Plusieurs enseignements se dégagent de cette opération. Premièrement, la croissance externe peut être un outil efficace pour accélérer l’accès à des revenus et à des compétences critiques. Deuxièmement, la séparation claire entre les activités civiles et militaires facilite la gestion des risques réglementaires et d’image. Troisièmement, la dualité technologique n’est plus un frein, mais un levier, à condition de disposer des bonnes équipes et de la bonne gouvernance.

Pour les fondateurs et les investisseurs du secteur, l’exemple de Joby invite à réfléchir dès le départ à des trajectoires de revenus parallèles. Attendre uniquement la certification et le lancement commercial d’un eVTOL peut s’avérer long et risqué. Diversifier, même de façon ciblée, permet de gagner en résilience et en crédibilité auprès des marchés.

Bien sûr, chaque entreprise a son propre contexte. Toutes n’ont pas la même capacité financière pour réaliser des acquisitions de 500 millions de dollars. Mais le principe reste valable à plus petite échelle : identifier des technologies ou des activités complémentaires qui génèrent déjà du chiffre d’affaires et qui renforcent la proposition de valeur principale.

Perspectives et enjeux à surveiller

Dans les mois à venir, plusieurs éléments mériteront une attention particulière. La manière dont Joby communiquera sur les synergies entre Resonant et ses programmes de VTOL hybrides donnera une idée de la profondeur de l’intégration. Les résultats financiers de la nouvelle division défense seront également scrutés, tout comme l’évolution des contrats gouvernementaux.

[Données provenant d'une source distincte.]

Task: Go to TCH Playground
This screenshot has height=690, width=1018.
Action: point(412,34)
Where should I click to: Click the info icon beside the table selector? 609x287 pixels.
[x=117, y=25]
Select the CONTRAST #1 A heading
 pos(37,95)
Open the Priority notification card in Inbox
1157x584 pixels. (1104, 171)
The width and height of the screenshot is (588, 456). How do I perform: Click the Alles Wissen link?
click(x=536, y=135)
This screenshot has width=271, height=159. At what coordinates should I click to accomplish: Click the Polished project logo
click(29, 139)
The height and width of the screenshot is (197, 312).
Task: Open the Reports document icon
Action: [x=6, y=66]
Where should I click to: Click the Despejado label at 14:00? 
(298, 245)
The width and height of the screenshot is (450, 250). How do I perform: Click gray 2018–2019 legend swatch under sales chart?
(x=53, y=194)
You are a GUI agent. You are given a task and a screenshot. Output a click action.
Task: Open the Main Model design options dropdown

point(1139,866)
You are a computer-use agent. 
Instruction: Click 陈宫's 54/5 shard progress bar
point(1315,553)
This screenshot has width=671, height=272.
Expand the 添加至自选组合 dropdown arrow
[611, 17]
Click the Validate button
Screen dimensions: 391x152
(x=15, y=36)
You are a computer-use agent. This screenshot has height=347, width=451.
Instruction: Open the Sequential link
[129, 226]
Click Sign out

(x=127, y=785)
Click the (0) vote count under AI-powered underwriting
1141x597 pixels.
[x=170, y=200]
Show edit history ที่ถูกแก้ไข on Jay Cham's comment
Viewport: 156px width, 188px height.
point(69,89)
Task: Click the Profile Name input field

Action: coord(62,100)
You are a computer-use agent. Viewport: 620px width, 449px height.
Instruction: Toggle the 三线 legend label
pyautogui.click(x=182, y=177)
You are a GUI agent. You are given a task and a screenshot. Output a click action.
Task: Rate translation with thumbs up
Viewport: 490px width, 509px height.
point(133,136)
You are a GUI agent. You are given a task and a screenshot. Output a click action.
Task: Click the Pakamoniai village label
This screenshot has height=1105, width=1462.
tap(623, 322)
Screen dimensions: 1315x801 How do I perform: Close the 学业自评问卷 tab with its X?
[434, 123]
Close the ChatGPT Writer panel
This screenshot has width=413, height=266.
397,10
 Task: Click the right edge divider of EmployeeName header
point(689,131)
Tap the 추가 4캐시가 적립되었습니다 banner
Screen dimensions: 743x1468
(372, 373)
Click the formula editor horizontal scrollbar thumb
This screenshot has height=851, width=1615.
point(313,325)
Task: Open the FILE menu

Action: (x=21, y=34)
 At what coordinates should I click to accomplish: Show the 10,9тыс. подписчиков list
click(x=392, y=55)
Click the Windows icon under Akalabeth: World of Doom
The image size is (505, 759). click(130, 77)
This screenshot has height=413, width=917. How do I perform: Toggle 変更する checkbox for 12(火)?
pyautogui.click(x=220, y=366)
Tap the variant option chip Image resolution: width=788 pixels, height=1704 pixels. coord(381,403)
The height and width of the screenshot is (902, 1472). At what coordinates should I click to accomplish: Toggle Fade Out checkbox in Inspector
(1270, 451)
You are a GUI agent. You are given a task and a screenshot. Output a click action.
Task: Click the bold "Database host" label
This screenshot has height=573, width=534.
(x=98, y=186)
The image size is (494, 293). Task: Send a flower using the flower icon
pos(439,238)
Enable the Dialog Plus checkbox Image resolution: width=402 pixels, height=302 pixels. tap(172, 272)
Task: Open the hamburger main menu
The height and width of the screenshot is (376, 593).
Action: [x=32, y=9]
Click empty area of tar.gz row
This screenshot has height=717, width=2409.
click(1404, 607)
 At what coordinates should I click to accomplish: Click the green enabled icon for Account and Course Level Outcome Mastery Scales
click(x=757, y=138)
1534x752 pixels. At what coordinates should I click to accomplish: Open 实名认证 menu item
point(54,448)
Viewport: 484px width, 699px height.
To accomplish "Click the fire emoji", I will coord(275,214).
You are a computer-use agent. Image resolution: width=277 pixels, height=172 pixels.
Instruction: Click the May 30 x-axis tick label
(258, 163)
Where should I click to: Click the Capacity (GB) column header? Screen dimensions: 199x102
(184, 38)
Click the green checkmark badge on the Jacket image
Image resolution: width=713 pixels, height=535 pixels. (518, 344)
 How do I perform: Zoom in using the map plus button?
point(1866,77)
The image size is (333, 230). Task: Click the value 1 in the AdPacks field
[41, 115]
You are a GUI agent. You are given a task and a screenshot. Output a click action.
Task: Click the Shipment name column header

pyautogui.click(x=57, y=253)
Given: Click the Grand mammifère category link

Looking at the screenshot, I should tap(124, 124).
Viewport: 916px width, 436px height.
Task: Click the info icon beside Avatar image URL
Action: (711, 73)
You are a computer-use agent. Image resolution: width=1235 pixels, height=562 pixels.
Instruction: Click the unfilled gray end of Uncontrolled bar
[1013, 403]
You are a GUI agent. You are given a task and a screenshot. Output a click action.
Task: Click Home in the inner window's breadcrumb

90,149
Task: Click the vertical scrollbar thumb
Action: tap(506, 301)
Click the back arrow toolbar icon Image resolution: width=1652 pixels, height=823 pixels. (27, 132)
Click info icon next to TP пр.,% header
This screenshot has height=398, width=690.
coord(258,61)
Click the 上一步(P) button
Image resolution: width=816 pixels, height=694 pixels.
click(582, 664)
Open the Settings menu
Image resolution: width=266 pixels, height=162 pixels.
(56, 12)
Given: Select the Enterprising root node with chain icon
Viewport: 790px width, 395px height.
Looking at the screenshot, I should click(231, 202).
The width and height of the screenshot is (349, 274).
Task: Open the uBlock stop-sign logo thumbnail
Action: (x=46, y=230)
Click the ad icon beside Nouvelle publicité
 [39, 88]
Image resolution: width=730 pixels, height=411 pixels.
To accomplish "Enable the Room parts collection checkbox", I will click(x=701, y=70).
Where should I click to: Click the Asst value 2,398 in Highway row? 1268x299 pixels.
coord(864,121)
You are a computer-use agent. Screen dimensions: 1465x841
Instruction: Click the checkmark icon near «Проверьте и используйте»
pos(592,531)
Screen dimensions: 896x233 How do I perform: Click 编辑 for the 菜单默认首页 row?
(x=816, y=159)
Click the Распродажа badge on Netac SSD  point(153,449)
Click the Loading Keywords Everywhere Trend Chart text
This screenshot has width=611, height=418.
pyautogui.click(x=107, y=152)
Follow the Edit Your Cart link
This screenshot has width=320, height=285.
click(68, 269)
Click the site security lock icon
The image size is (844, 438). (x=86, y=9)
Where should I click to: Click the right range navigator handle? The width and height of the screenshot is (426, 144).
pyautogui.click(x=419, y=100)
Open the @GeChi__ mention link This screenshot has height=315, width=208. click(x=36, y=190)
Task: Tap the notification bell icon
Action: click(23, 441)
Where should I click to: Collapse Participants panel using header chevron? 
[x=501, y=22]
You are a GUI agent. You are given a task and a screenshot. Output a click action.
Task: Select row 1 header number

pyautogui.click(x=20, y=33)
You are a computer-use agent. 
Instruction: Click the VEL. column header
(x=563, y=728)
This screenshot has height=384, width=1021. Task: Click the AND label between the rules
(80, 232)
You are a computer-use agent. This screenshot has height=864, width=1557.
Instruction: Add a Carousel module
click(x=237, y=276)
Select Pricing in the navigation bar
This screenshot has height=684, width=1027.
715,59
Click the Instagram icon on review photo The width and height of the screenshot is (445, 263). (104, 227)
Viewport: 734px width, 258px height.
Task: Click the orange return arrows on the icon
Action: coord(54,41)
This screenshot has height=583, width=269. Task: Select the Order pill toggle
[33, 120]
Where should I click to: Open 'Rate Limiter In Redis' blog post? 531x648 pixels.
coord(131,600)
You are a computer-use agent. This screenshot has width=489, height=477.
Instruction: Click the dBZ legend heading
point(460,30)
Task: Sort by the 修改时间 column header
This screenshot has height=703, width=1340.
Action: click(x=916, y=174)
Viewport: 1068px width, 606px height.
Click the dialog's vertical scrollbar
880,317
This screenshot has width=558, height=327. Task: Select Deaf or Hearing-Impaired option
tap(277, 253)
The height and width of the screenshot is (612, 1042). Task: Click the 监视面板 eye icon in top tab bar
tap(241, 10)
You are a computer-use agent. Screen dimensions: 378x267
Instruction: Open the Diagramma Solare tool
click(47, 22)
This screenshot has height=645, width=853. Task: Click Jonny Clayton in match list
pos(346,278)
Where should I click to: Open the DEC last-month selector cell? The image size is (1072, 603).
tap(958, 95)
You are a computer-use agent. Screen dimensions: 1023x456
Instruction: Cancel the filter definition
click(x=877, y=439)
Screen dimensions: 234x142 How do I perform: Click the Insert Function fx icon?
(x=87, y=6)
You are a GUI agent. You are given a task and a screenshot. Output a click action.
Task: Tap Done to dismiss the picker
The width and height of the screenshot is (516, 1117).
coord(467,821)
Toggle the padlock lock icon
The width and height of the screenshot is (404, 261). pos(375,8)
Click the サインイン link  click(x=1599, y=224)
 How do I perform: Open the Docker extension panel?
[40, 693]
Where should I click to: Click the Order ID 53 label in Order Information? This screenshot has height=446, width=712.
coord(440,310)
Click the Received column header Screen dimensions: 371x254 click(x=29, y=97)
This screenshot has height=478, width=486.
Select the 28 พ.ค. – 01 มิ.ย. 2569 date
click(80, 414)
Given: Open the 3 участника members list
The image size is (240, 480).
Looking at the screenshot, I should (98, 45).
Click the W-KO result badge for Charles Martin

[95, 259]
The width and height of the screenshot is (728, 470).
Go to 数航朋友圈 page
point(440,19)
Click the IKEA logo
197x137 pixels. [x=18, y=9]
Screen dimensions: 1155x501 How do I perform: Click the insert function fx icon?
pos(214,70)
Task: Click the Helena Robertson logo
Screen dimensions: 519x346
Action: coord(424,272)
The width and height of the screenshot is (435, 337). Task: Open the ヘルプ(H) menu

Sur le front civil, la progression vers la certification reste le sujet numéro un. Chaque jalon franchi dans ce domaine renforce la crédibilité de l’ensemble de la stratégie. À l’inverse, d’éventuels retards pourraient faire peser davantage de pression sur la branche défense pour compenser.

Enfin, l’acceptation sociale et réglementaire des air taxis dans les grandes métropoles continuera de conditionner le succès à long terme. La technologie progresse, les démonstrations s’enchaînent, mais le passage à l’échelle commerciale reste un défi collectif qui dépasse largement Joby. L’acquisition de Resonant ne change pas cette réalité, mais elle offre à l’entreprise un temps d’avance et une assise plus solide pour l’affronter.

En définitive, l’opération annoncée le 11 août 2026 marque une étape importante dans la transformation de Joby Aviation. D’une pure play eVTOL, la société évolue vers un acteur dual, capable de servir à la fois le marché de la mobilité urbaine et celui de la défense. Cette évolution n’est pas sans risques, mais elle s’inscrit dans une logique déjà amorcée et qui semble cohérente avec les contraintes du secteur. Les prochains chapitres de cette histoire se joueront autant dans les hangars de certification que dans les programmes classifiés, et c’est précisément cette dualité qui rend le parcours de Joby particulièrement fascinant à suivre.